Data: 2011-06-06 12:39:47
Temat: Re: Kosa elektryczna
Od: robercik-us <r...@p...onet.pl>
Pokaż wszystkie nagłówki
Użytkownik Andrzej Ława napisał:
> Elektryczne to są raczej "podkaszarki" tylko na żyłkę.
>
Owszem, ale te małe, większe mają już po 1000 W i mocą dorównują średnim
spalinowym... jakieś 1,3 KM.
> Na "kilkaset" (200m2) może starczy.
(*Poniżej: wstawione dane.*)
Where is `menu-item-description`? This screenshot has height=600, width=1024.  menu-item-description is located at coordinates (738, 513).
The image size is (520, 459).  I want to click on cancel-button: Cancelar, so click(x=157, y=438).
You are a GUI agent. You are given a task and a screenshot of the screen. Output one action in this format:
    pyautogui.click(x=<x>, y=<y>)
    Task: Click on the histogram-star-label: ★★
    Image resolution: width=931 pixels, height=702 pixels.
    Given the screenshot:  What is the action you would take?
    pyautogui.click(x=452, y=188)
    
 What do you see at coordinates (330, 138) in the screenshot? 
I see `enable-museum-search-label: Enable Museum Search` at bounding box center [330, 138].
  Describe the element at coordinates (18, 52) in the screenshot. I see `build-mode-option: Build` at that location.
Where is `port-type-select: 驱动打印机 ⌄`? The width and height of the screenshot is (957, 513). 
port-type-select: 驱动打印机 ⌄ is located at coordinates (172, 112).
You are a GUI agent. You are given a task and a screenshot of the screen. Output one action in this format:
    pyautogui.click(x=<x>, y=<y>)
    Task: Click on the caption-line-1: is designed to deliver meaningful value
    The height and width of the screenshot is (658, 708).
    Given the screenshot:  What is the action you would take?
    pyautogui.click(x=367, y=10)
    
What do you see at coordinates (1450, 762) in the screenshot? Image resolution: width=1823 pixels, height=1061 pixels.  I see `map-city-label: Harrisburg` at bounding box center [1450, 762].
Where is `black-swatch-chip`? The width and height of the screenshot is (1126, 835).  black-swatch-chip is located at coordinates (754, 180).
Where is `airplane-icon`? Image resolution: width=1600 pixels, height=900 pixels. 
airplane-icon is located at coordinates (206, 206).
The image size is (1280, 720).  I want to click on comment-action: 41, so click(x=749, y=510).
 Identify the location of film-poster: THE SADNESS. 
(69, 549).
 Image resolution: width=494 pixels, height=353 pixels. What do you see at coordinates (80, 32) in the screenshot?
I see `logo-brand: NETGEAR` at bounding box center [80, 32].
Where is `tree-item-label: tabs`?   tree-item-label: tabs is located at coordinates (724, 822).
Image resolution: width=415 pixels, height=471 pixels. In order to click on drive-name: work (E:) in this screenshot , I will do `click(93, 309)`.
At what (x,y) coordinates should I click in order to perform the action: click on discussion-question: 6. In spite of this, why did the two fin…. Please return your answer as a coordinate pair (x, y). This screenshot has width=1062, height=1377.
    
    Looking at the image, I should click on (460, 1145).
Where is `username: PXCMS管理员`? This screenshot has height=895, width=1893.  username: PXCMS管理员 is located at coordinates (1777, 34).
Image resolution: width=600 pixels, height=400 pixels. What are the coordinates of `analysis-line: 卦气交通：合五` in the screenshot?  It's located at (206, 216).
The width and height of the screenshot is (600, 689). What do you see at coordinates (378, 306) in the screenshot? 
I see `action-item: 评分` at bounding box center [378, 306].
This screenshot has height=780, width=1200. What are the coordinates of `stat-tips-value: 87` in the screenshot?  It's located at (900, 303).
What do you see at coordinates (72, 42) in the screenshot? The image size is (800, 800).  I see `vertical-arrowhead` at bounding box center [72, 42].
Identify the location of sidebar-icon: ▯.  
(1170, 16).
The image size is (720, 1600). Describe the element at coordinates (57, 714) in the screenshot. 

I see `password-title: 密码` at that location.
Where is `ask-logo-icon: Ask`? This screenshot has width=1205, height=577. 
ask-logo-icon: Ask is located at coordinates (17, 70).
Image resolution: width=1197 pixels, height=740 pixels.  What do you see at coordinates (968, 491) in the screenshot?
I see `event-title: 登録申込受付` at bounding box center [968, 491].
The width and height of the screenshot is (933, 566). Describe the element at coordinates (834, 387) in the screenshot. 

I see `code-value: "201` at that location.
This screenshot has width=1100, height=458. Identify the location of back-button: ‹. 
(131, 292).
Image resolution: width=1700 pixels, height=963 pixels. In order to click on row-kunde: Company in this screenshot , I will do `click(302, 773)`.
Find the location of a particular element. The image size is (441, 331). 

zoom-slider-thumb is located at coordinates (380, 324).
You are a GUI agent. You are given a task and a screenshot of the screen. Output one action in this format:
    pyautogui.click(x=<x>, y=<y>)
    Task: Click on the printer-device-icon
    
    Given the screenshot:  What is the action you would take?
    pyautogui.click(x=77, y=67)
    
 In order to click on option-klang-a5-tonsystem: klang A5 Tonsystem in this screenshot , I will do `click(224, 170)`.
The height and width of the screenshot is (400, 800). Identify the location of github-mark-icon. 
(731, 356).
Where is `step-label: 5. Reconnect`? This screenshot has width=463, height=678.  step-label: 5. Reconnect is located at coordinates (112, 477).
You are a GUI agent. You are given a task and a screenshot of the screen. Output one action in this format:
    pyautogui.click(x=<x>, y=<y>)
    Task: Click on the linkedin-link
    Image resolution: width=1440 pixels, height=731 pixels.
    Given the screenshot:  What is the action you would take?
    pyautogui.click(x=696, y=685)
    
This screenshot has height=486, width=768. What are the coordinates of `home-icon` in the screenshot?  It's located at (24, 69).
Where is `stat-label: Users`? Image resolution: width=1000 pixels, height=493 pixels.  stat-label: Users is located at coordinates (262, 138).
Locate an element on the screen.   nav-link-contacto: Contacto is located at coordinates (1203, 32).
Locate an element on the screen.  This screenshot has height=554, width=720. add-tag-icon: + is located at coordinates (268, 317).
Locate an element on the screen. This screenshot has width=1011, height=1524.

Ale na większy teren sugerowałbym
> coś mocniejszego - spalinową z możliwością zastosowania tarczy do koszenia.
>
No o to chodzi, że nie chcę spalinowej...
- hałas
- smród
- babranie się z benzynami i olejami
- wysokie koszty eksploatacji
- znacząco wyższa cena
> I wtedy strategia wygląda tak - zakamarki (przy murze, ogrodzeniu itepe)
> żyłką, a większe płaszczyzny - tarczą.
Wziąłem makitę... zobaczymy jak się będzie sprawować.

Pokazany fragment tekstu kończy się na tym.